“Water, water, everywhere, nor any drop to drink,” wrote Samuel Taylor Coleridge in his epic poem The Rime of the Ancient Mariner. This quote is a powerful metaphor for the modern business landscape, where organizations are surrounded by a seemingly endless sea of customer data but lack the ability to effectively utilize it.
Organizations today have access to a wealth of customer feedback in the form of text, but too often, they struggle to make sense of it all. A recent Accenture study highlights the challenge, finding that while 64% of consumers want companies to respond more quickly to their needs, 88% of business leaders feel they can’t respond effectively. Customer Experience (CX) programs and customer feedback surveys, including open-ended questions, provide the space for customers to express themselves. However, many organizations are overwhelmed by the sheer volume of customer feedback, as well as the nuances of human expression that make text analysis difficult.
In this digital age, the ability to understand and analyze customer feedback and sentiment is becoming increasingly crucial.
Customer Experience (CX) has been a major focus of investment for organizations over the last ten years and is poised for continued growth. These tools incorporate various sources of customer feedback, perhaps most notably the famed NPS survey (or similar satisfaction survey), but they often lack tools to effectively comprehend one of the most prevalent and expressive forms of customer feedback: open-ended text. Even the information from survey open ends is challenging to analyze at scale (and is often just used as report window dressing).
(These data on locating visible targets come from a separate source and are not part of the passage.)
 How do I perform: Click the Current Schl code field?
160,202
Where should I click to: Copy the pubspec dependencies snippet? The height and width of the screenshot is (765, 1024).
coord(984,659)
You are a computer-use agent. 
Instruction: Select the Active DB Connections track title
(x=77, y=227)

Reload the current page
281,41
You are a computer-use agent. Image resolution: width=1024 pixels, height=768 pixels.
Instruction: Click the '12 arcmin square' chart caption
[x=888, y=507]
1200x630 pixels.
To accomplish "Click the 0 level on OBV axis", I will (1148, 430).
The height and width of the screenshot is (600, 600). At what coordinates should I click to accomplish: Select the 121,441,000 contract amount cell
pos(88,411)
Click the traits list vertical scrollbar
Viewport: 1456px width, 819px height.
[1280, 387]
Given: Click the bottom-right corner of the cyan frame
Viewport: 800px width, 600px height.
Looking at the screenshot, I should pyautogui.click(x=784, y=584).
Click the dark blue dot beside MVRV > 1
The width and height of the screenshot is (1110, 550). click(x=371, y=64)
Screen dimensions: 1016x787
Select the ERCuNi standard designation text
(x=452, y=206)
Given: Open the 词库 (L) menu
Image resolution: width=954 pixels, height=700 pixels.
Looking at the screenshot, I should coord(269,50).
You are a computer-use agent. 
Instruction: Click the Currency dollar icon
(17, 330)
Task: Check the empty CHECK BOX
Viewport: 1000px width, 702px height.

The reason is that traditional text analytics tools are notoriously complex to use and require significant technical expertise to generate value. The focus was mainly on keyword extraction and rudimentary sentiment analysis (positive/negative/neutral). However, the current breed of AI-powered text analytics tools (like Canvs AI) are designed for ease of use, offering a more intuitive and user-friendly interface. These tools leverage advanced Natural Language Processing (NLP) techniques to offer a much more comprehensive understanding of customer data, with the ability to streamline the classification of conversation and provide nuanced emotional analysis. These tools also allow organizations to extract greater value from their customer data, driving business outcomes and improving the customer experience. Perhaps more importantly, they lower the barrier of entry for using text analysis both in terms of the kinds of organizations that can use them (no longer just the largest enterprises) and the number of use cases and data sources (for example, being used across the market research and customer experience teams).
The current moment in text analytics is reminiscent of the advent of modern CRM and marketing automation, where companies like Hubspot put capabilities that were once restricted to large enterprises with large, dedicated resources into the hands of mid-sized companies with modest sales and marketing teams. Now those teams are able to execute sophisticated marketing strategies with just a few clicks (and fewer people). Specialized technical skills in text analysis are no longer a barrier to being able to understand consumer text feedback at a large scale.
Just as the Ancient Mariner and his crew found themselves in a desperate situation, surrounded by water but unable to drink it, organizations today are surrounded by customer data but lack the ability to make sense of it. With the help of NLP, however, they can unlock the valuable insights contained within and turn the tide in their favor.